I'm on the NO SOX DIET.
What does this involve, you might ask. Well, let me give you the lowdown:
NO ASKING BUDDIES OR BROTHER HOW THE SOX ARE DOING
NO TELEVISED GAMES (this including the middle of September series against Spanks)
NO ESPN RADIO
I'm essentially locking baseball in the cupboard until AFTER the regular season is complete.
"Aw, j3, you're not going to support your beloved Sox?"

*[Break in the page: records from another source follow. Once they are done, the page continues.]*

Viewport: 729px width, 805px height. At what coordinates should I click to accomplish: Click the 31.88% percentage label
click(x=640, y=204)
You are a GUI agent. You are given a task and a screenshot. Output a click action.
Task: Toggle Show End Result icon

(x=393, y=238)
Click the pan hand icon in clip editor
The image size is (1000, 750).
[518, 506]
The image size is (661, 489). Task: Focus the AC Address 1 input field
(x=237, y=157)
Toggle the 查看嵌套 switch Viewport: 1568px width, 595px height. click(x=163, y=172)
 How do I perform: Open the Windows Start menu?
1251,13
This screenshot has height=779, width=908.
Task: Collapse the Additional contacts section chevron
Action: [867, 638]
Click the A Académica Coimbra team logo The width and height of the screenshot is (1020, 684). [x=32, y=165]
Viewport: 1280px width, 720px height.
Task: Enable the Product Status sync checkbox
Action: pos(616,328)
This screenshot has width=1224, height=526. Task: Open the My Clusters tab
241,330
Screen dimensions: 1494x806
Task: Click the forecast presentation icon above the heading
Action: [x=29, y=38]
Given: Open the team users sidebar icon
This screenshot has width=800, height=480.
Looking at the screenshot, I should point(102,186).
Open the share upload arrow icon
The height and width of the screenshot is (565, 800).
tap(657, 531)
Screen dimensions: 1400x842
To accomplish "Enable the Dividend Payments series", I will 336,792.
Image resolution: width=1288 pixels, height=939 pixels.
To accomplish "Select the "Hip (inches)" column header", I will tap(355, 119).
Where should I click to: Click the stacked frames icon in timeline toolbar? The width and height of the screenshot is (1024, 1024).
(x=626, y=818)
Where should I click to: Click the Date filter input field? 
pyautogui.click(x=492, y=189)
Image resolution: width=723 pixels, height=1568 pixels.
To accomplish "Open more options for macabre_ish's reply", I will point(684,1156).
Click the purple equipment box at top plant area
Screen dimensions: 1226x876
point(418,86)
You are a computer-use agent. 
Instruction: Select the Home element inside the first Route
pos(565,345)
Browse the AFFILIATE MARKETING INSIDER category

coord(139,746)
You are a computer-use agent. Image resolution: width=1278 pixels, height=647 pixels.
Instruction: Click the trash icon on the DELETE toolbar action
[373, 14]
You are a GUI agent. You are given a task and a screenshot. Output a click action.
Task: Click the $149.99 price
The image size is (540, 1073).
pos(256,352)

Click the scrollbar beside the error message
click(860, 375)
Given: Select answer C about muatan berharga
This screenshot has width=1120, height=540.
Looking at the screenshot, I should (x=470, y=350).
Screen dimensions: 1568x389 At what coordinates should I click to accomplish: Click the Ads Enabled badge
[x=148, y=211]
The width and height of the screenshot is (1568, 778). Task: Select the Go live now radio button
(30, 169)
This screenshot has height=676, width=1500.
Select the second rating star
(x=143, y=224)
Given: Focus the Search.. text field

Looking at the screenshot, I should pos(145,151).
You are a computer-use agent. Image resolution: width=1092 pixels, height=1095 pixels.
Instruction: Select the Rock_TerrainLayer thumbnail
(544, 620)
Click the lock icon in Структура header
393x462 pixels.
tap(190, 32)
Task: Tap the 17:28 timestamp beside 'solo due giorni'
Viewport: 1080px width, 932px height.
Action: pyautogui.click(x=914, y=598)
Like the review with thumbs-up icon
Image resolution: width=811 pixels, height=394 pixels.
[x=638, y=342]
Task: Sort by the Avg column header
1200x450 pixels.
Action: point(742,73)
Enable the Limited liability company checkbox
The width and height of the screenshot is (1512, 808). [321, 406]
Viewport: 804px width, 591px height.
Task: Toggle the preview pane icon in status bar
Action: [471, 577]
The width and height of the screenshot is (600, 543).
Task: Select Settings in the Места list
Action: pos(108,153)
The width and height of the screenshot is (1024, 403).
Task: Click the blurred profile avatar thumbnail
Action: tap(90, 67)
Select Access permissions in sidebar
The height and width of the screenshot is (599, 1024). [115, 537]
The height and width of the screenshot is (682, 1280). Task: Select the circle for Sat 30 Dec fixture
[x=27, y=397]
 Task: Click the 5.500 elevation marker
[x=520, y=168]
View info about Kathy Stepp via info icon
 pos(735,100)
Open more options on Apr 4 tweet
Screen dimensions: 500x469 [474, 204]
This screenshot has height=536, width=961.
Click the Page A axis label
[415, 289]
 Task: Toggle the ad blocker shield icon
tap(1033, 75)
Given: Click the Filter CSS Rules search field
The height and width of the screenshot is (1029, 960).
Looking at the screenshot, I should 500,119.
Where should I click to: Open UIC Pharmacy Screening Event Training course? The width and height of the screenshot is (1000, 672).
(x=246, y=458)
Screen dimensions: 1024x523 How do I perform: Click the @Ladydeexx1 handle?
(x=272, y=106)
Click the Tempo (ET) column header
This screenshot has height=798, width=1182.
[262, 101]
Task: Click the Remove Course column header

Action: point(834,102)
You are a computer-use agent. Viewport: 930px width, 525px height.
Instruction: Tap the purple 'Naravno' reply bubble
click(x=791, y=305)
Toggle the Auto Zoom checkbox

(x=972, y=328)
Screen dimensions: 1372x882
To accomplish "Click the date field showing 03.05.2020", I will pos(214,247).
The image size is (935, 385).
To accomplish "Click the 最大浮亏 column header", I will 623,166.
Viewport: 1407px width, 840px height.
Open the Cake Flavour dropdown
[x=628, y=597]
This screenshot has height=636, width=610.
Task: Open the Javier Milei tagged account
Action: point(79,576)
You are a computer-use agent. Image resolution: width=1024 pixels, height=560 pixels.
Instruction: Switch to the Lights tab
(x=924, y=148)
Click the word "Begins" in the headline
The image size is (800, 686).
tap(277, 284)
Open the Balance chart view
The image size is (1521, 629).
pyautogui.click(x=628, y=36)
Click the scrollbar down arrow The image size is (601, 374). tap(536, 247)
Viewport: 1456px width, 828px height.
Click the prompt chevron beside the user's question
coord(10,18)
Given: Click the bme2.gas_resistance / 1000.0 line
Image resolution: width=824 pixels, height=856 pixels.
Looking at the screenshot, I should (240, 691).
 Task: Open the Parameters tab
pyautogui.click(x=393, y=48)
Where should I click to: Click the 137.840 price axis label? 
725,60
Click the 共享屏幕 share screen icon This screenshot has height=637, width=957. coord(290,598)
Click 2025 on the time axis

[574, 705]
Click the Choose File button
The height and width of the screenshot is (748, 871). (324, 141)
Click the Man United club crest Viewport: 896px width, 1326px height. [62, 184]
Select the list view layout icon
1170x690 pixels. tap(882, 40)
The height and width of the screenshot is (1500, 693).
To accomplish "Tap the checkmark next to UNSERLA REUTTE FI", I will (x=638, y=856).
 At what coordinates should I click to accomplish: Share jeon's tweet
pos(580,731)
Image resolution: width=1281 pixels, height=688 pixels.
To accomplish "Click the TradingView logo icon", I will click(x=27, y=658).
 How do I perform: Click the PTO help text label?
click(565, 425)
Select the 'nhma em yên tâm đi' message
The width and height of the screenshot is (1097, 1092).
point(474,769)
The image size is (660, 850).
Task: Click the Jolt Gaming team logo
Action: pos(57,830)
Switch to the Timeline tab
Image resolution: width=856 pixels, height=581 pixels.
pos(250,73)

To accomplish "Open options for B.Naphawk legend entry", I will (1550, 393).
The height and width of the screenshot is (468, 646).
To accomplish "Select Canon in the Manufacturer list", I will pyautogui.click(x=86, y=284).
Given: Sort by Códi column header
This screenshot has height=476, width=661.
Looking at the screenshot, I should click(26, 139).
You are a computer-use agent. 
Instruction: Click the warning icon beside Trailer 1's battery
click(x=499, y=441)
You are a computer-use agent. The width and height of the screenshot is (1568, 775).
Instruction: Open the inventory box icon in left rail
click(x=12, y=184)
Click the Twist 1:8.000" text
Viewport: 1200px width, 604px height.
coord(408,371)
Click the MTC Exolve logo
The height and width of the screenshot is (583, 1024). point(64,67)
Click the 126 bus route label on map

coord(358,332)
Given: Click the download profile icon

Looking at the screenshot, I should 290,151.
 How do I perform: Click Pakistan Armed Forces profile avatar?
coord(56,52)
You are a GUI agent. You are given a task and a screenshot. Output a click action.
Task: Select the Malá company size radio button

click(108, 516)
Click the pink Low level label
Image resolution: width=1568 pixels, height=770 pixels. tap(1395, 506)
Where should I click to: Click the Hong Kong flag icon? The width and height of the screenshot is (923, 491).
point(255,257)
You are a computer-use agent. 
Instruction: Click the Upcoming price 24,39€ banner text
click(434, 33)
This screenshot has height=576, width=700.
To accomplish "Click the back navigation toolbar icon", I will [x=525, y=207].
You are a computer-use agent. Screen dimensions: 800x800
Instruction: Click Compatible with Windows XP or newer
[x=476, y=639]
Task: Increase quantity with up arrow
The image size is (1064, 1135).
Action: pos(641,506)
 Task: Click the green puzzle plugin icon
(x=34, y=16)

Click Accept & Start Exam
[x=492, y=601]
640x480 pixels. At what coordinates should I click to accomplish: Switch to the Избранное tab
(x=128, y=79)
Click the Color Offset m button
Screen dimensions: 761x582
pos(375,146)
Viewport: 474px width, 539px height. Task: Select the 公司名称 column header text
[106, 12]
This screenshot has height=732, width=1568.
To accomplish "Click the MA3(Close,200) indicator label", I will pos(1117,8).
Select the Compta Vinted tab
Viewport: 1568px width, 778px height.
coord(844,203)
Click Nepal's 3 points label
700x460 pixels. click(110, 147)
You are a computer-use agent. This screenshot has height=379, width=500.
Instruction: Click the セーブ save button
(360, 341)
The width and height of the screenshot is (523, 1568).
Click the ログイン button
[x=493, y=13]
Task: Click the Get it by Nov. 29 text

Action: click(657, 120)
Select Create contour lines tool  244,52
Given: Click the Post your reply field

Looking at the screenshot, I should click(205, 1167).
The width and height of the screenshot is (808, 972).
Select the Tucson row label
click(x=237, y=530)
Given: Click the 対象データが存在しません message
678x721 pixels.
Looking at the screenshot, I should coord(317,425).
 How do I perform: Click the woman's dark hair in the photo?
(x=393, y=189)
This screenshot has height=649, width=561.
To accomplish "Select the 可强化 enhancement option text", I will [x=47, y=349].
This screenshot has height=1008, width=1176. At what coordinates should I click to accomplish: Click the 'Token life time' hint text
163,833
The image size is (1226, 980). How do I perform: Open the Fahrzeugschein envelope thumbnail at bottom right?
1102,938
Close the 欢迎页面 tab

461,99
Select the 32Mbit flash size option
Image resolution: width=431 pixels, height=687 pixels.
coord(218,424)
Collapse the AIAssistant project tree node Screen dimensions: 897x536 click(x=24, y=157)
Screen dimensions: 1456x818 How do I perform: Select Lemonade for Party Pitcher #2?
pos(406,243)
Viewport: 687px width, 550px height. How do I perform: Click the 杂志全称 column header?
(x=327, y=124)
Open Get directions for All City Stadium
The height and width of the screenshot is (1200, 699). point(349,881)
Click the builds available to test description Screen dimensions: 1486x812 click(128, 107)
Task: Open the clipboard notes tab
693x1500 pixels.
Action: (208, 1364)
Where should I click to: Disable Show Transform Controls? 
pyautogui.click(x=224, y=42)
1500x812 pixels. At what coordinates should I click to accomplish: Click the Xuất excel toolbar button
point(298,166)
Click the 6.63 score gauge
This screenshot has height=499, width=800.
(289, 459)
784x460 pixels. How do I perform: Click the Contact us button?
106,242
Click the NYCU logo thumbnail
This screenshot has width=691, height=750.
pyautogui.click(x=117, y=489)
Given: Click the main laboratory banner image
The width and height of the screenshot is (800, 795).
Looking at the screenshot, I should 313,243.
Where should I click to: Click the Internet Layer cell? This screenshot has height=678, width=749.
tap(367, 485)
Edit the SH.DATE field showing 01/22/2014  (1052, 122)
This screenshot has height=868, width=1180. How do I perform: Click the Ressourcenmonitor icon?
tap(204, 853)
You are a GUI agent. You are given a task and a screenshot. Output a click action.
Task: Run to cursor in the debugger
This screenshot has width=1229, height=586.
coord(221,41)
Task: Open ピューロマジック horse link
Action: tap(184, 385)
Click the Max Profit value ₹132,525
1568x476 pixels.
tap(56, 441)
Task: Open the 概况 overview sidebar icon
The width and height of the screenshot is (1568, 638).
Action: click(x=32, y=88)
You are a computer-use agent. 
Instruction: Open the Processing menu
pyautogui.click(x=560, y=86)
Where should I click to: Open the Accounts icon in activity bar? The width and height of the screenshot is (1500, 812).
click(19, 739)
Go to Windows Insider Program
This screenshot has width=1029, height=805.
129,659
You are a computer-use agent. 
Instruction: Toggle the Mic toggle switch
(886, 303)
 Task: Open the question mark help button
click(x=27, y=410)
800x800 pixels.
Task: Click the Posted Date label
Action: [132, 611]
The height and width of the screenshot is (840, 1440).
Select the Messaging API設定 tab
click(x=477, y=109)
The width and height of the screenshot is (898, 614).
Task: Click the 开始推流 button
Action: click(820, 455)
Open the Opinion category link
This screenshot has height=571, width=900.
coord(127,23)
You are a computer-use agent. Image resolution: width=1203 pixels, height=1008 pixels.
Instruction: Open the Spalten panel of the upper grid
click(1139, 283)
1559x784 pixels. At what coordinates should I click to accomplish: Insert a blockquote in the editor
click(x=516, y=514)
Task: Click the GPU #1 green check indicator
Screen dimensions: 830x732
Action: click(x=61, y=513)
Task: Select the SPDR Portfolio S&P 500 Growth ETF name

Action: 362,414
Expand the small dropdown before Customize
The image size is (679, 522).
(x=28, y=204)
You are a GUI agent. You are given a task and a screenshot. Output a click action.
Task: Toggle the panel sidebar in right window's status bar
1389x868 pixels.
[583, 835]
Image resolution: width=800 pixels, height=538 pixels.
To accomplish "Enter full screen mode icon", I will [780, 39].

"And you consider yourself a true fan?"
"You're a coward."
"It's just a game."
Yeah, that's fine. I'll catch some flack, but you know what, don't question my loyalty to the Sox. It's because I'm a true fan that I'm taking precautions. Because I know how much it stings. I know how frustrating it is. I would contend that the people who say I'm not a true fan because I feel such anxiety are not true fans. They don't know nothing about this. I just decided I'm going to try something new this year.
Now, I'm soliciting the support of my loved ones, friends, Spankee fans, Sox fans, an Oriole fan, co-workers and so on.
1. PLEASE DO NOT TELL/EMAIL/FAX ME THE SCORE, THE STANDINGS OR THE RESULTS FROM LAST NIGHT'S GAME.
2. PLEASE DO NOT TEASE ME FOR GOING ON MY DIET.
3. IN THE CASE THAT THE SOX DO NOT MAKE IT INTO THE PLAYOFFS, PLEASE DO NOT BADGER ME UNTIL AFTER OCTOBER 2ND. LIKEWISE, IF THEY DO NOT MAKE INTO THE PLAYOFFS, I WILL NOT BE HELD RESPONSIBLE FOR THE DOWNFALL OF THE 2005 RED SOX.
Until October 3rd, you can just assume that I don't even know what baseball is.
The diet begins today. Sox are down six and a half games to the Spanks with 37 games to go.